> [Task prompt] Convert each line of the material below into a Markdown table with the columns Row and Line, numbering the rows and skipping any blank lines. Leave the pictures out of the table.

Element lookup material
※

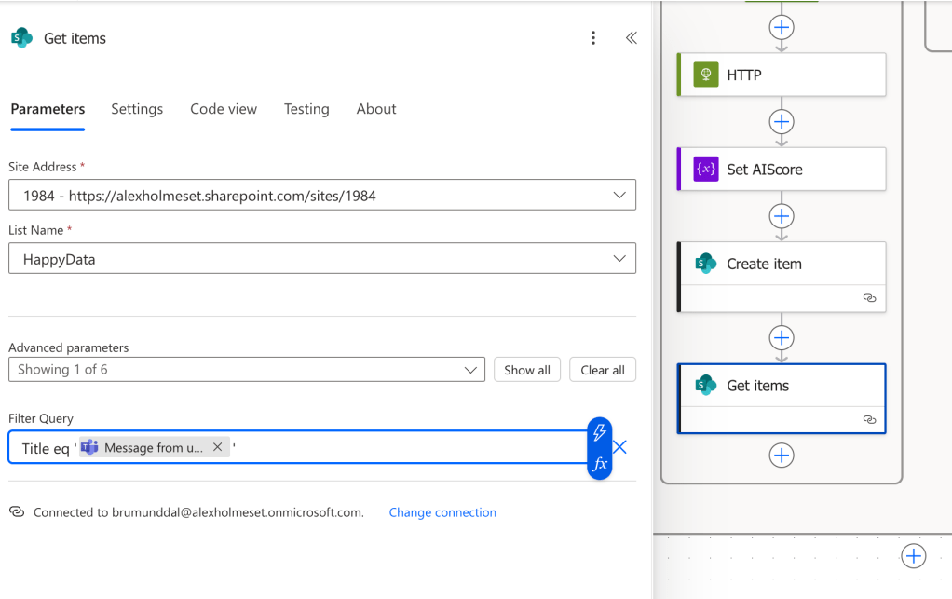Viewport: 952px width, 599px height.
Task: Add new step at bottom of canvas
Action: point(913,556)
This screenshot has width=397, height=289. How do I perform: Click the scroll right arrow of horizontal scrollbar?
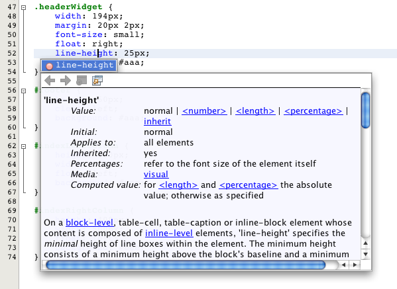coord(355,265)
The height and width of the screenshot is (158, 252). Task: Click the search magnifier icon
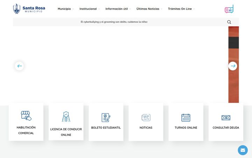point(229,22)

※

> [Task answer]
| Row | Line |
|---|---|
| 1 | Viewport: 952px width, 599px height. |
| 2 | Task: Add new step at bottom of canvas |
| 3 | Action: point(913,556) |
| 4 | This screenshot has width=397, height=289. How do I perform: Click the scroll right arrow of horizontal scrollbar? |
| 5 | coord(355,265) |
| 6 | The height and width of the screenshot is (158, 252). Task: Click the search magnifier icon |
| 7 | point(229,22) |